Os prisioneiros eram apenas cidadãos comuns; mas alguns, pelo menos, comprovaram a capacidade humana de erguer-se acima do seu destino externo ao optarem por serem "dignos do seu sofrimento".
Naturalmente, o autor, como psicoterapeuta, deseja saber como se pode ajudar as pessoas a alcançar esta capacidade exclusiva dos humanos.
Como se pode despertar num paciente o sentimento de que é responsável por algo perante a vida, por mais duras que sejam as circunstâncias? Frankl nos dá um emocionante relato de uma sessão terapêutica que teve com seus companheiros de prisão.
Respondendo a um pedido do editor, o Dr. Frankl acrescentou à sua autobiografia uma exposição breve, mas clara dos pontos básicos da logoterapia.
Até agora a maior parte das publicações desta "Terceira Escola Vienense de Psicoterapia" (as anteriores são as de Freud e Adler) tem aparecido em alemão.
Assim, o leitor gostará de ter um texto adicional de Frankl complementando sua narrativa pessoal.
Ao contrário de muitos existencialistas europeus, Frankl não é nem pessimista nem antireligioso.
Ao contrário, para um escritor que enfrenta com coragem a ubiqüidade das forças do mal, ele assume uma visão surpreendentemente positiva da capacidade humana de transcender sua situação difícil e descobrir uma adequada verdade orientadora.
Recomendo sinceramente este pequeno livro, porque é uma obra-prima de narrativa dramática focalizada sobre os mais profundos problemas humanos.
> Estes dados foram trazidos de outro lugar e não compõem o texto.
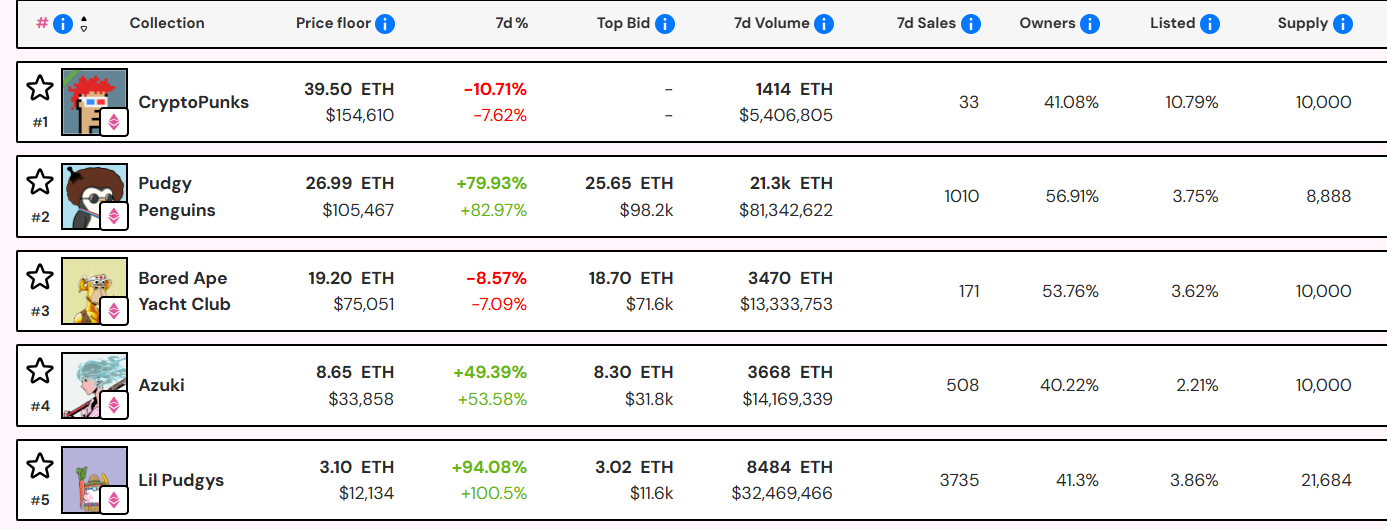The image size is (1387, 529).
Task: Add Azuki to favorites with star
Action: click(x=40, y=371)

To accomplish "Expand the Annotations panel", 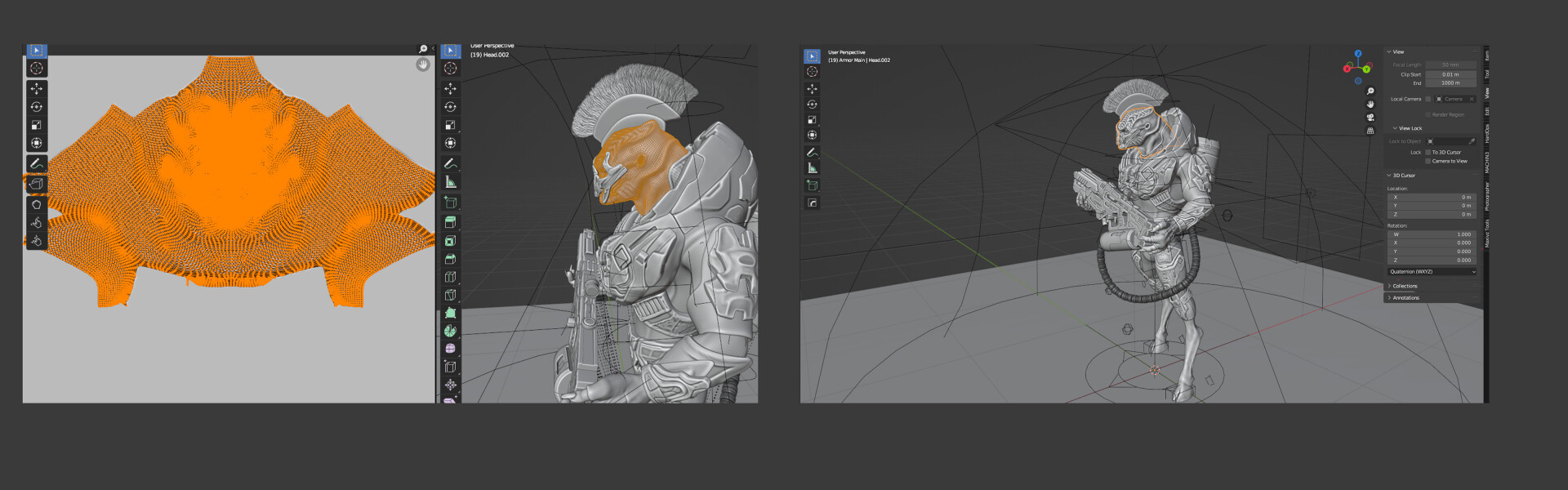I will tap(1405, 298).
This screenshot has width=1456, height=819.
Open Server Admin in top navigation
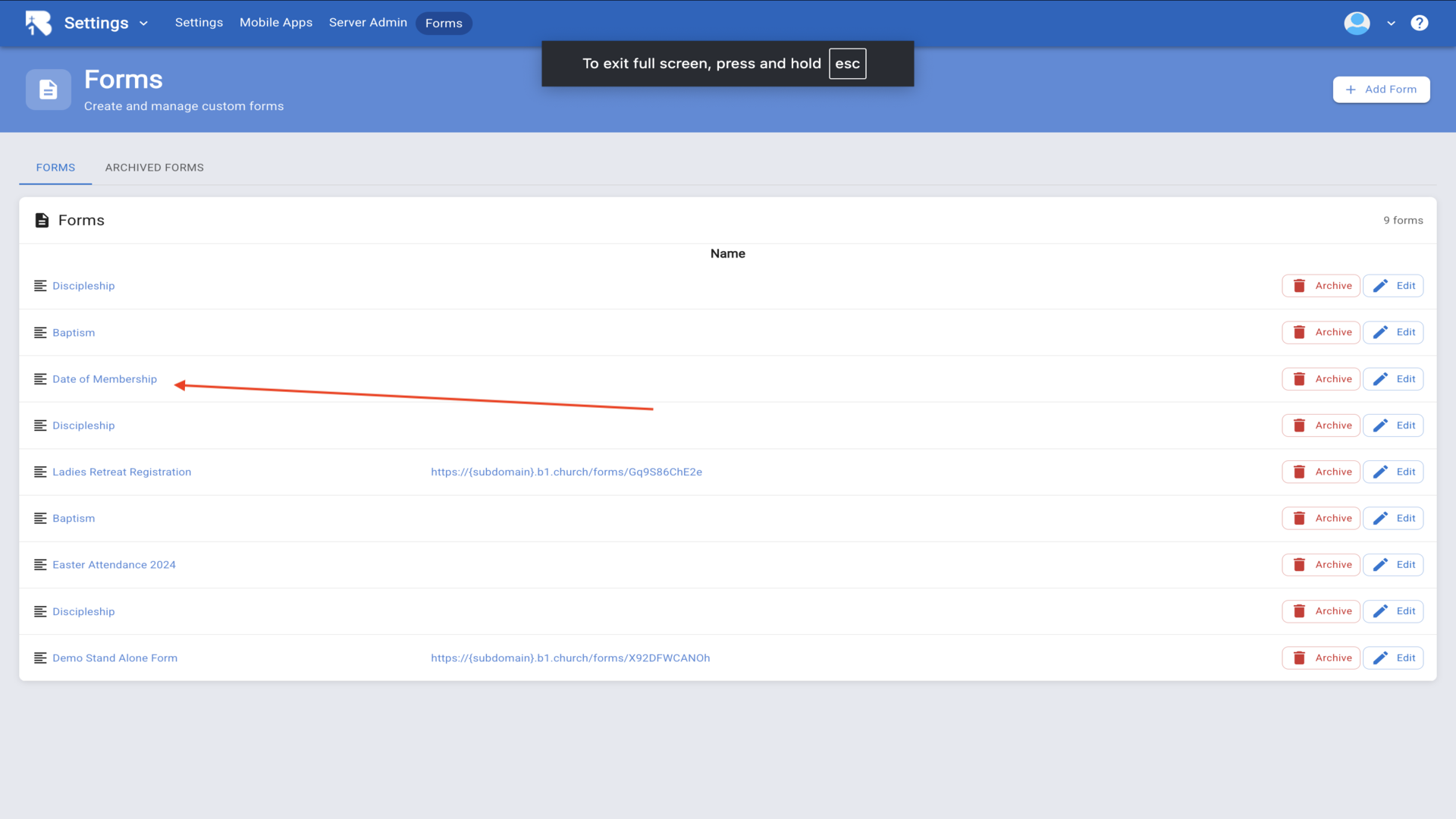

Tem méritos literários e filosóficos e fornece uma estimulante introdução a um dos mais significativos movimentos psicológicos de nossos dias. Gordon W. Allport
Tz note: Gordon W. Allport, professor de Psicologia na Universidade de Harvard, é um dos maiores escritores e professores nesta área no hemisfério norte. Publicou numerosos livros sobre Psicologia e foi o editor do Journal of Abnormal and Social Psychology. Foi principalmente através do trabalho pioneiro do Prof. Allport que a importante teoria de Frankl foi introduzida nos Estados Unidos.
Além disso, é em grande parte graças a ele que o interesse em torno da logoterapia tem crescido exponencialmente neste país.